Closed trown closed 8 years ago
@trown I need more logs outside CI too :) I'm stuck in manual installation at Introspect Nodes steps. After introspection, all virtual nodes report:
Preprocessing hook ramdisk_error: Ramdisk reported error: The following errors were encountered:
* failed to run hardware-detect utility: [Errno 2] No such file or directory
ok, http://docs.openstack.org/developer/tripleo-docs/troubleshooting/troubleshooting-nodes.html has some hints, /var/log/ironic-inspector/ramdisk/bmc_* in undercloud node shows more details from ironic-python-agent, I see modprobe: ERROR: could not insert 'ipmi_si': No such device ? Here's one example: https://apevec.fedorapeople.org/openstack/bmc__2016.03.05_15.20.33_273251.tar.gz
whoops. I think I know what is going on here. I think introspection is likely broken with the IPA ramdisk being built right now, and I didn't catch it because introspection got left out of the nonHA job by accident.
Fortunately, for virtual setups inspection is pointless. I will use this issue to track fixing the nonHA job to CI introspection again though. We want that to work for baremetal.

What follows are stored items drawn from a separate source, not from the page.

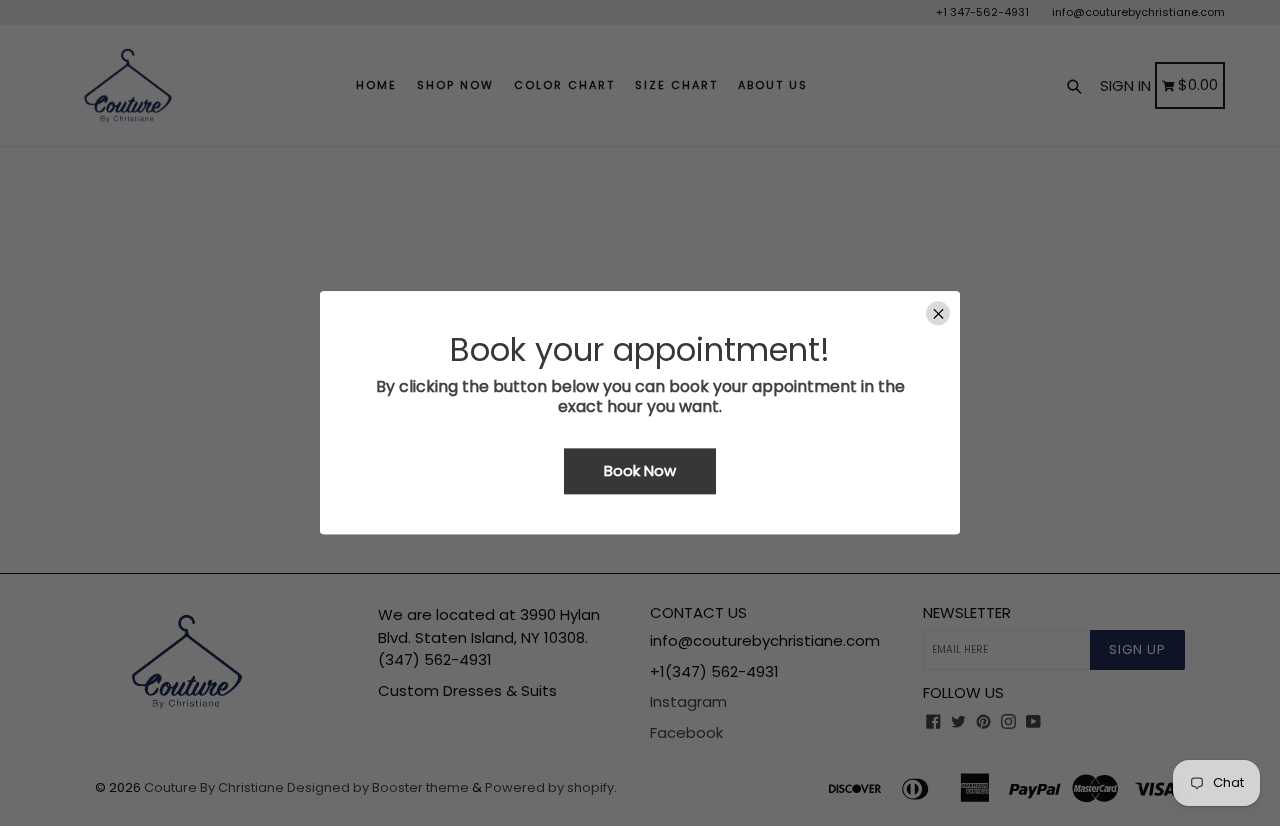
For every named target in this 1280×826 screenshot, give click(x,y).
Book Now (640, 470)
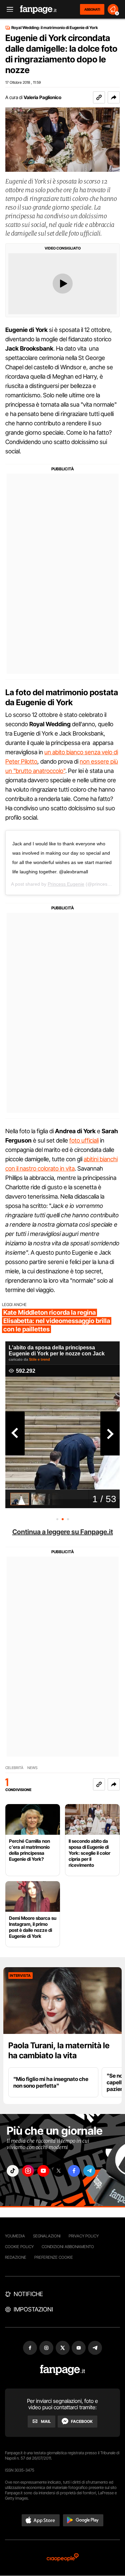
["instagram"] (28, 2171)
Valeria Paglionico (42, 97)
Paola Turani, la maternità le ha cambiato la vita (59, 2050)
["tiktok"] (13, 2171)
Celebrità (14, 1768)
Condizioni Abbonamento (68, 2246)
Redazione (15, 2257)
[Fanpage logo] (38, 9)
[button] (114, 97)
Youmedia (15, 2235)
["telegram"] (89, 2171)
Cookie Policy (19, 2246)
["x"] (59, 2171)
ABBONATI (92, 9)
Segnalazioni (47, 2235)
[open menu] (7, 9)
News (32, 1768)
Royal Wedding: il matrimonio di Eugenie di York (54, 27)
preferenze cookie (53, 2257)
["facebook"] (74, 2171)
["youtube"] (43, 2171)
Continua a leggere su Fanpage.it (62, 1532)
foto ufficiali (84, 1140)
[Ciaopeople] (63, 2557)
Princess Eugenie (66, 884)
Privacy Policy (84, 2235)
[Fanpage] (62, 2370)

If inspection is not required for virt setup, how can I skip it? Answering to myself: marking nodes as available in Ironic allowed me to continue:
$ for uuid in 46e21da5-8ca0-46f9-b6a9-ed67b0b250c7 ef48d80d-7330-4ca4-aeb6-cda27a4ce6a4 f8ab9182-6c6b-4ecc-bbdd-fd2fc98bb048 0e4fcbcb-ce18-4c6a-98a6-ad5759543729 113b57ea-4abd-46b2-b8a2-54751e3e9e35 ; do ironic node-set-provision-state $uuid provide; done
But then overcloud deployment failed in ControllerOvercloudServicesDeployment_Step5 ... ...after RTFM http://hardysteven.blogspot.hr/2015/04/debugging-tripleo-heat-templates.html this means Keystone failed:
heat deployment-show has bunch of Cannot allocate memory - fork(2) - I ended up with 4GB RAM control_0 VM, looks like that's not enough? @trown what size are controller nodes in CI ?

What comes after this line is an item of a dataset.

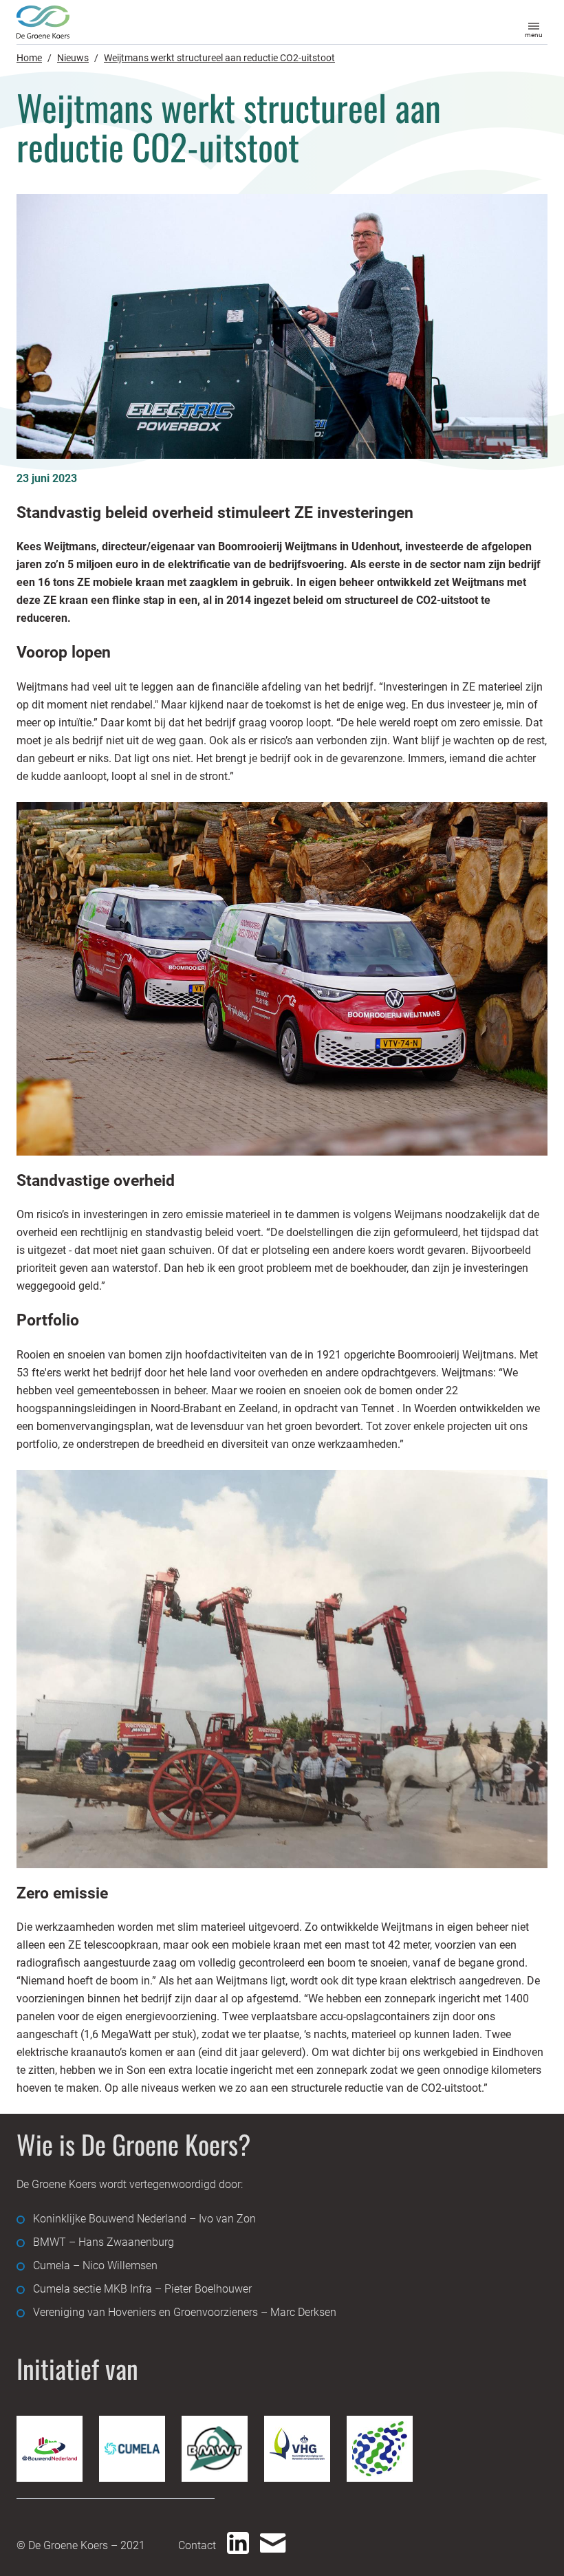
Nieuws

For the HA job, controller nodes only have 4GB of RAM. Maybe that is not enough. How much RAM does the virthost have free?

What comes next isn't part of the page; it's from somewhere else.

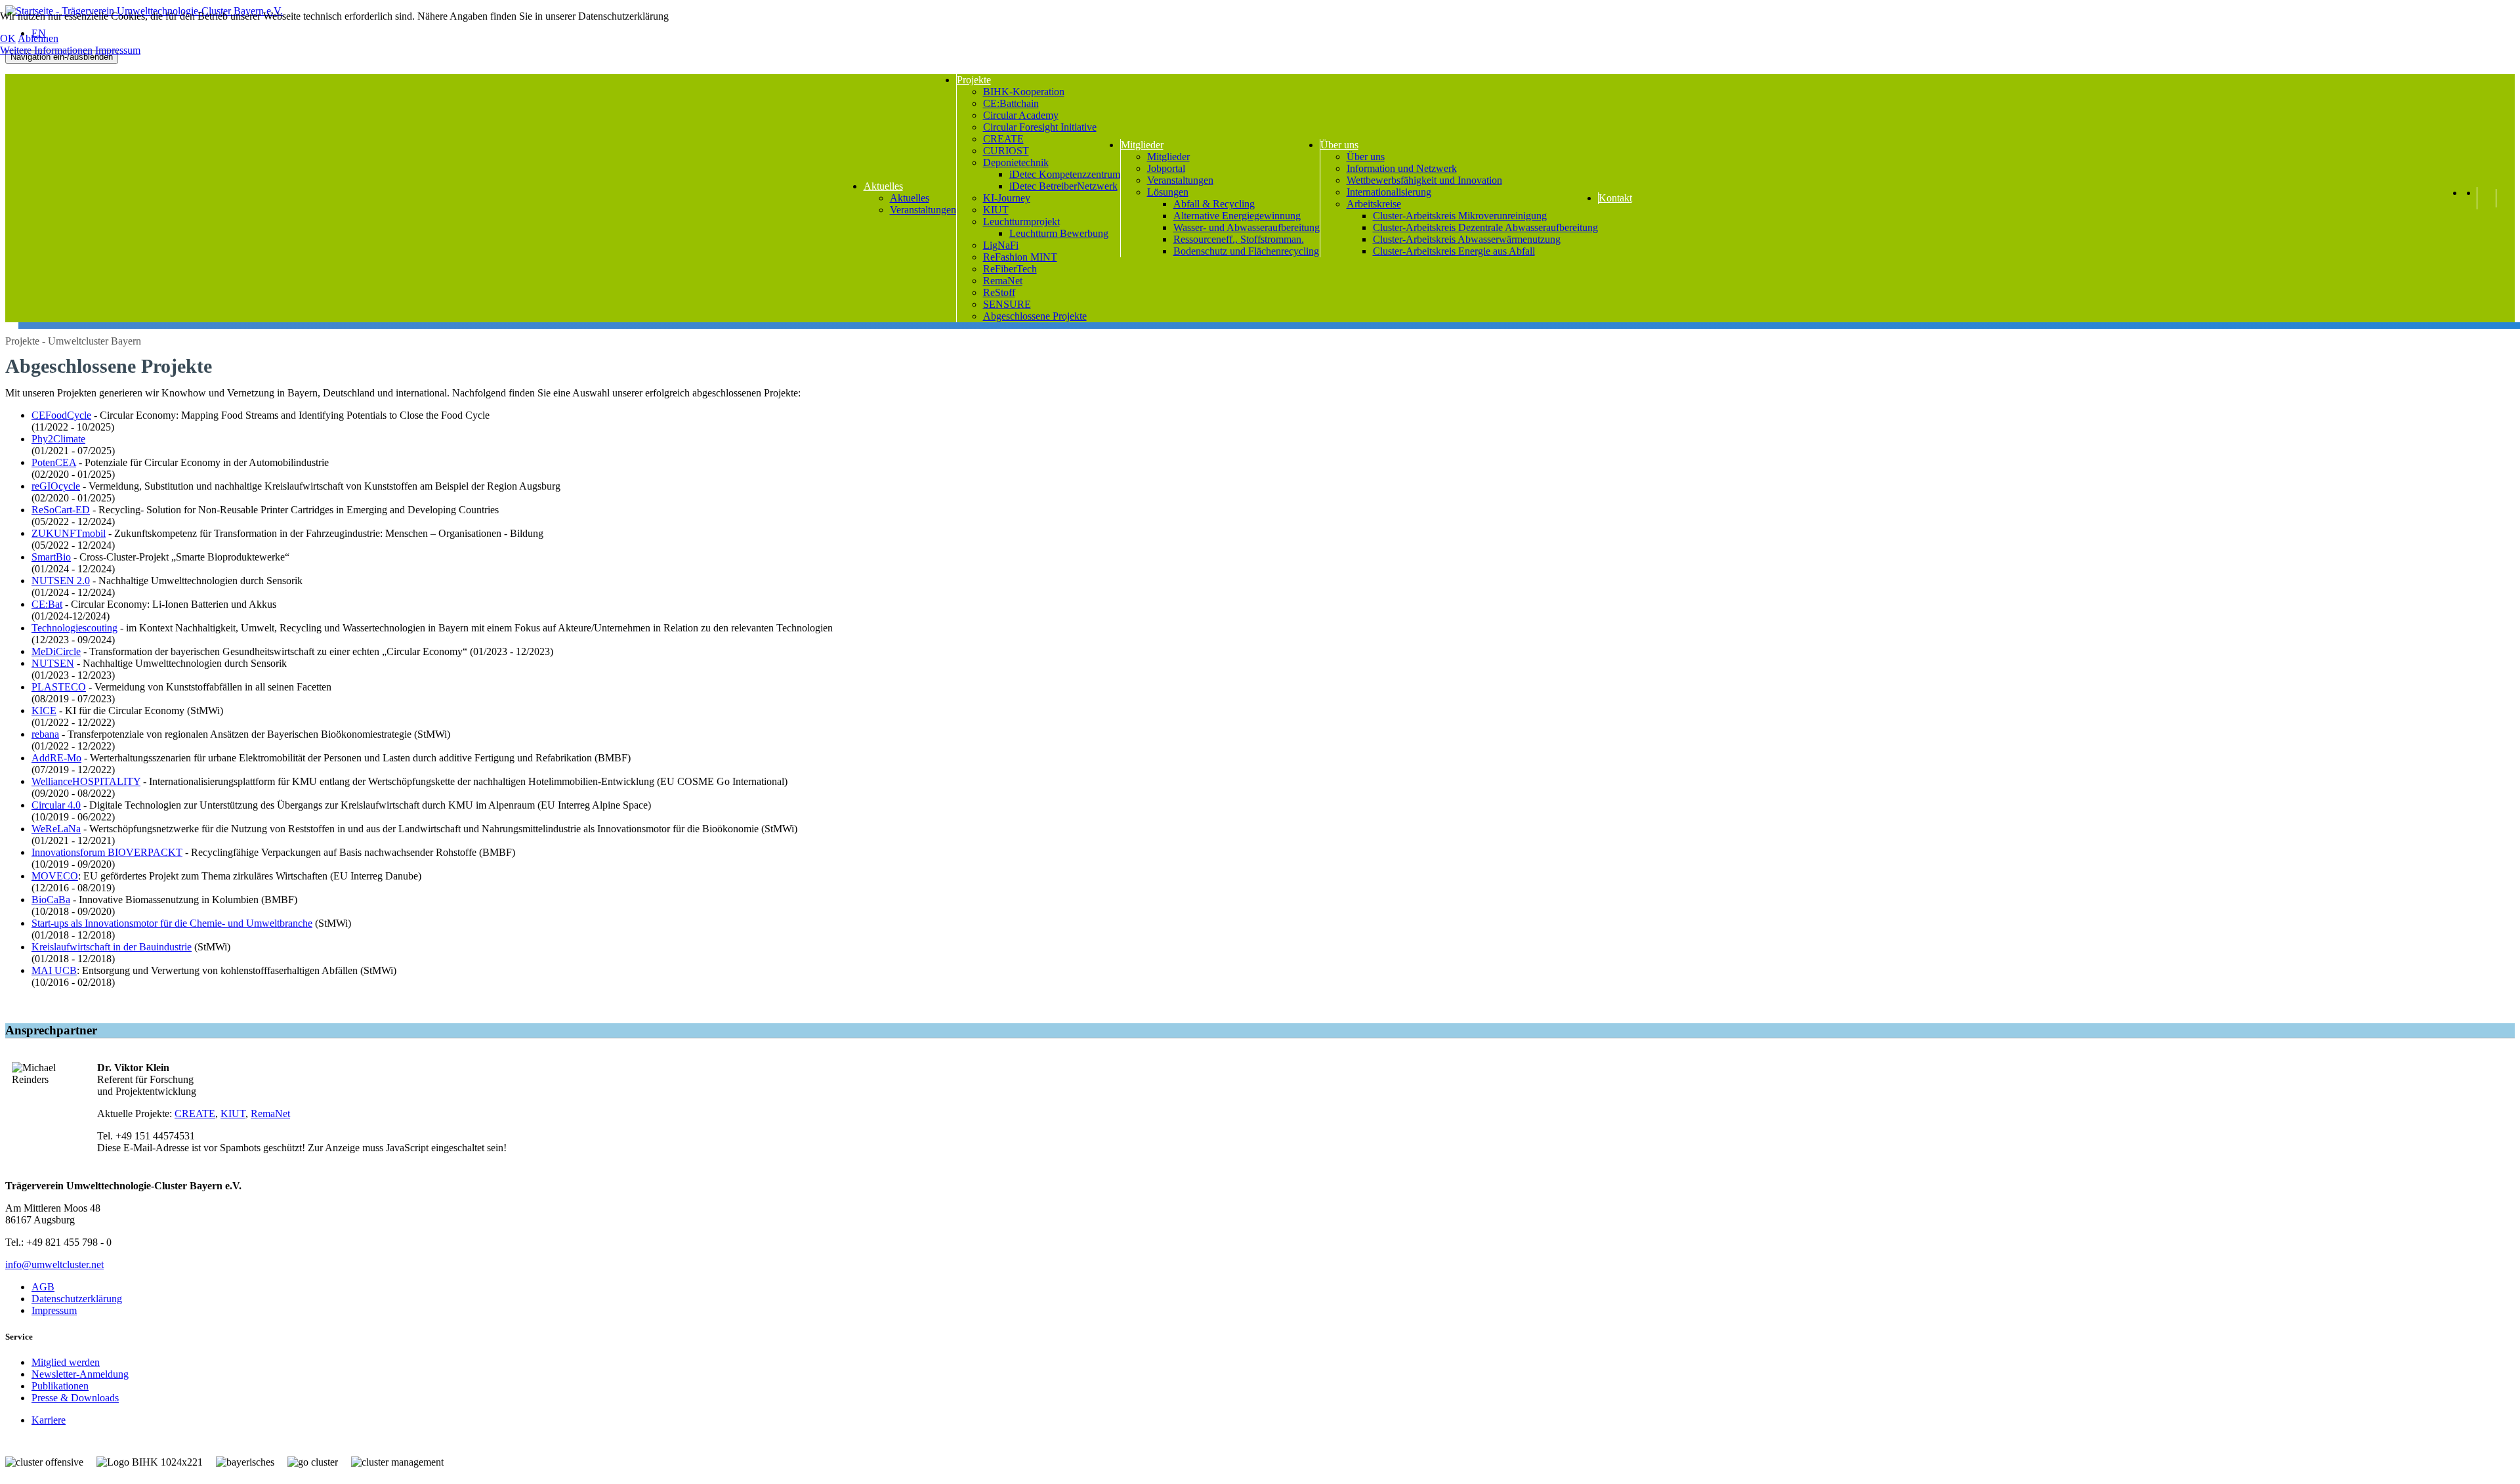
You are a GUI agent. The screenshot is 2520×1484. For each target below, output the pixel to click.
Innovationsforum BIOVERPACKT (107, 852)
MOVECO (55, 875)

As far as skipping inspection, just not running it at all works. Nodes start in available state. If you run inspection and it fails though, the nodes could be in manageable state, and need to be manually moved to available.
My virthost has 64GB RAM so that should be enough. I couldn't get to the virt nodes consoles so I've now redefined all vms and increased RAM to 8G and trying overcloud deploy again.
As far as skipping inspection, just not running it at all works
This should be added to upstream docs which are pointed to from RDO tripleo docs: http://docs.openstack.org/developer/tripleo-docs/basic_deployment/basic_deployment_cli.html#upload-images
overcloud has deployed successfully, overcloud-controller-0 shows 3.3G RAM used when idle. During deployment more RAM is definitely used, so 4GB virtual nodes are not safe enough.
We need to collect logs from the virthost itself for image building. We should probably not be depending on khaleesi for log collection and just fork what is there now into oooq.